- Born: Aston Wyatt Greathead May 31, 1921 Napier, New Zealand
- Died: July 18, 2012 (aged 91) Blenheim, New Zealand
- Known for: Painting

= Aston Greathead =

New Zealand artist (1921–2012)

Aston Wyatt Greathead (31 May 1921 – 18 July 2012) was a New Zealand artist. He was born in Napier, the second of the five children of William John Edwin Greathead and Jane Greathead (née Wyatt), but the family soon moved to Timaru. Aston Greathead attended Waimataitai Primary School, where his drawings on the covers and page margins of his textbooks were sought after by fellow pupils at the school's annual book sales. He never received art lessons, but was completely self-taught, developing his own natural talent from an early age. At one early art competition, the judges did not believe the work he submitted was his own, so he was locked in a room with a pencil and paper only to produce a work that amazed the judges.

Greathead did not attend secondary school, instead going directly into employment at S.W. Lewis and Sons in Timaru where he learnt signwriting.

During the Second World War, Greathead served five years in the New Zealand Army in the North African and Italian campaigns. His art was in demand by fellow soldiers who wanted to send home pictures.

He returned to New Zealand after the war, setting up his own signwriting business in Christchurch, but while the business flourished, the stress became too much and he was advised to give it up. He then sold up in 1960 and relocated his family (wife Ethel ('Ett') (née Taberner) and their three daughters – Suzanne Jean, Wendy Wilks and Dennise Kay) to their bach at Kaikōura. With only one motel in that town at the time, he assisted a builder to construct five cabins, Bayside Cabins, along with their new house.

For three years or so, the family lived on savings, the income from the cabins, plus the occasional sale of a painting. By the fourth year, art sales picked up, and his prospects brightened.

In 1966 he won Sir Henry Kelliher's Dawson Hallmark watercolour award, which propelled him to fame and brought him commissions. Many of the early commissions came from remote farms, and he was happiest when painting on location. His favourite medium was watercolours, but over time he used this less, in favour of acrylics, which he preferred to straight oils. His technique, derived from his signwriting days, often used only four colours, and the colour of the canvas, which allowed him to paint relatively fast, often finishing a painting in a matter of hours.

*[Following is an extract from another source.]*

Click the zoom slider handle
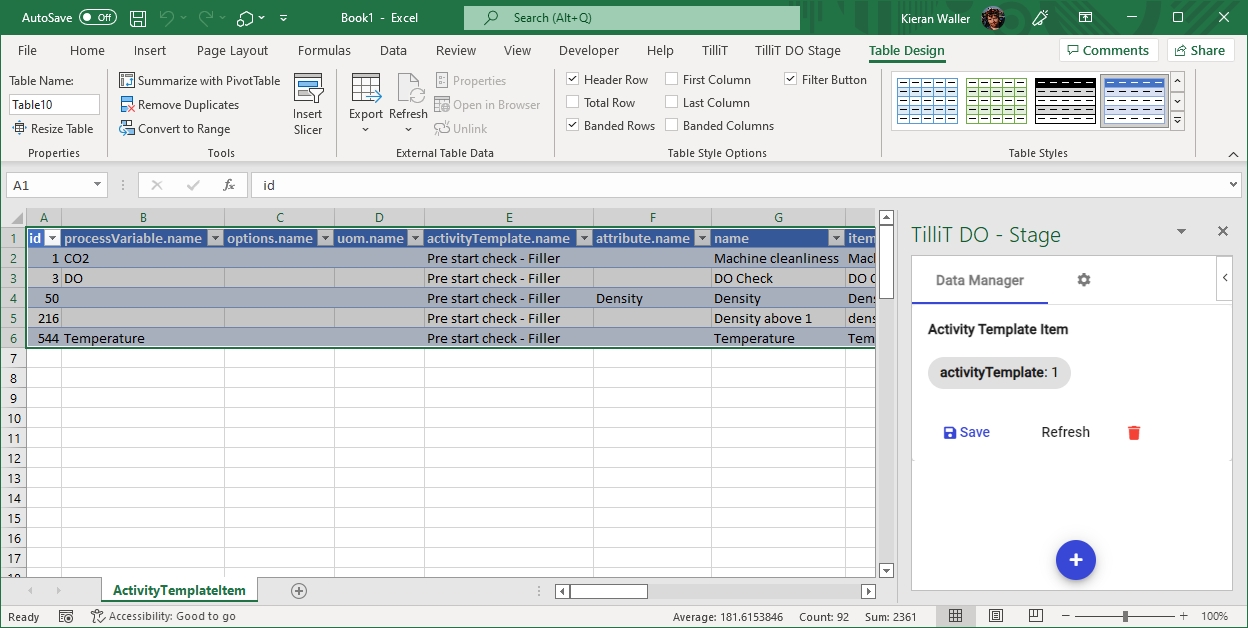 pyautogui.click(x=1125, y=616)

Aoraki / Mount Cook was a favourite subject for him, and the lounge bar and dining room at Hermitage Hotel, Mount Cook Village, still display his works.

By the 1990s Greathead was also making his own sculptured frames for his works, adding a 'third dimension' to the painting itself.

He also donated works to charity: 1000 limited edition prints of his "Keas at dusk" were donated to the Cancer Society in the 1980s, raising $200,000. In September 2008 he donated two paintings to an auction to raise money to upgrade the children's section of the Temuka cemetery.

Greathead retired to Blenheim in 1994, where he died 18 years later, survived by his three daughters, 10 grandchildren and 11 great-grandchildren.